Контр-адмирал возле морских карт Центральной Балтики, расстеленных на столе, о чем-то возбужденно спорил с начальником оперативной части штаба, капитаном 1-го ранга Черкасским, когда Стрельцов попросил разрешения войти. В каюте наступила тишина, Непенин с Черкасским прервали разговор, а начальник разведки ждал команды начать доклад. Адриан Иванович эмоционально махнул рукой и скороговоркой сказал:
– Ладно, Михал Борисыч, вы еще раз взвесьте свои предложения, подумайте как следует, а мы здесь пока дела разведочные обсудим с Ильей Ивановичем.
Князь насупленно поздоровался со Стрельцовым, собрал карты и молча вышел.
– Вот упрямец! Дело ведь говорит, лишь в деталях мы с ним расходимся, но не желает ни в чем поступиться, упершись в свой план… Ну, Илья Иванович, вы-то с чем пришли? – спросил Непенин, в сердцах ломая спички, закуривая.
– Адриан Иванович, две недели назад командующий утвердил план моей встречи с ценным агентом в Швеции. Пора уже в дорогу отправляться, но Николай Оттович болен, поэтому я к вам с докладом об убытии в командировку.
– Да-да, знаю. Николай Оттович меня предупреждал о ваших планах. К великому нашему сожалению, он сейчас крайне плох. Я боюсь даже думать о возможном исходе. Осталось надеяться на Божью помощь. Касаемо вашей командировки, я отдал распоряжение командиру дивизиона эсминцев особого назначения о выделении корабля для специальной операции. Он предложил назначить «Охотника», который как раз в Ревеле стоит. Но я подумал и вызвал «Всадника», он в сравнении с «Охотником» имеет усиленное артиллерийское вооружение, которое в случае чего поможет отбиться от неприятеля, и меньшие размеры корпуса, что при хождении в Або-Аландских шхерах будет важным приоритетом.

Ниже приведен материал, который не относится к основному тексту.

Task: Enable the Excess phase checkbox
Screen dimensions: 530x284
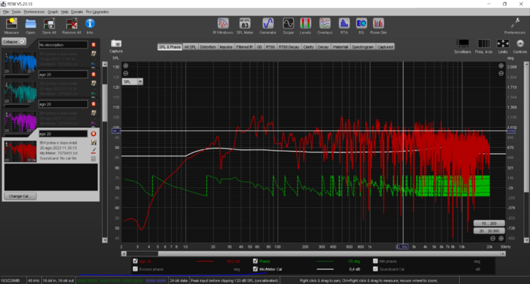Action: [x=136, y=269]
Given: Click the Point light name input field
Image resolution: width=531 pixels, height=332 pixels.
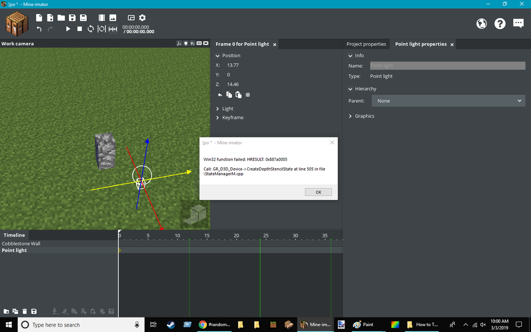Looking at the screenshot, I should pyautogui.click(x=447, y=66).
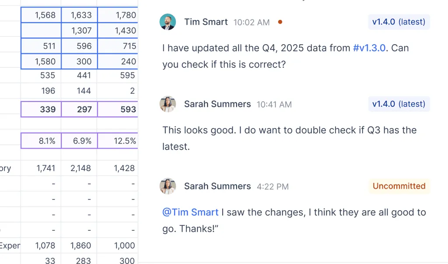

Корабль воюет постоянно, только что прибыл из похода, выставлял минные заграждения на коммуникациях немцев, командир и экипаж опытные. «Всадник» доставит вас в Мариенхамину, а потом останется на патрулировании в Аландском море, чтобы принять вас на борт после окончания операции. Командир – старший лейтенант Чириков Сергей Александрович – получил пакет с секретным заданием, вскроет его после вашего прибытия на борт и поступит в ваше распоряжение. Так что действуйте, с Богом!
– Благодарю вас, Адриан Иванович. Сегодня я побываю на эсминце, познакомлюсь с командиром и кораблем, а выйдем мы завтра во второй половине дня. Ходу от Ревеля до Аландских островов около семи часов. Светает сейчас рано, а у причала в Мариенхамине надо ошвартоваться в темноте. Следовательно, в семнадцать часов я буду на корабле, в море выйдем в девятнадцать. В три часа ночи ошвартуемся в порту. По темному времени перейду на финский пароход «Андромеда», а дальше рассчитываю быть в Швеции по расписанию.
– Все верно, Илья Иванович. Осталось пожелать вам успеха в непростом предприятии. Ну, обнимемся, что ли, перед дальней дорогой?
Прощание показалось Стрельцову трогательным. Он нарочито сдержанно поднял ладонь к козырьку, развернулся по-строевому и вышел из каюты.
Весь следующий день пролетел в одно мгновение. Непривычным для Ильи Ивановича казался предстоящий путь в Стокгольм, и он волновался. Чувствовал свое волнение, когда поднялся на борт корабля, когда в его присутствии командир вскрыл секретный пакет с заданием на предстоящий переход, и потом, когда Чириков предоставил ему отдельную каюту для отдыха. Волнение неожиданно прошло после запуска корабельного двигателя, ровный рокот машины подействовал успокаивающе. Полковник сидел на узкой койке в пространстве, больше похожем на платяной шкаф, чем на жилое помещение. Тем не менее возле койки уместился вошедший старший лейтенант, который доложил о выходе в море и о том, что по пути их ожидает неплохая погода со слабым ветром и частыми дождевыми зарядами.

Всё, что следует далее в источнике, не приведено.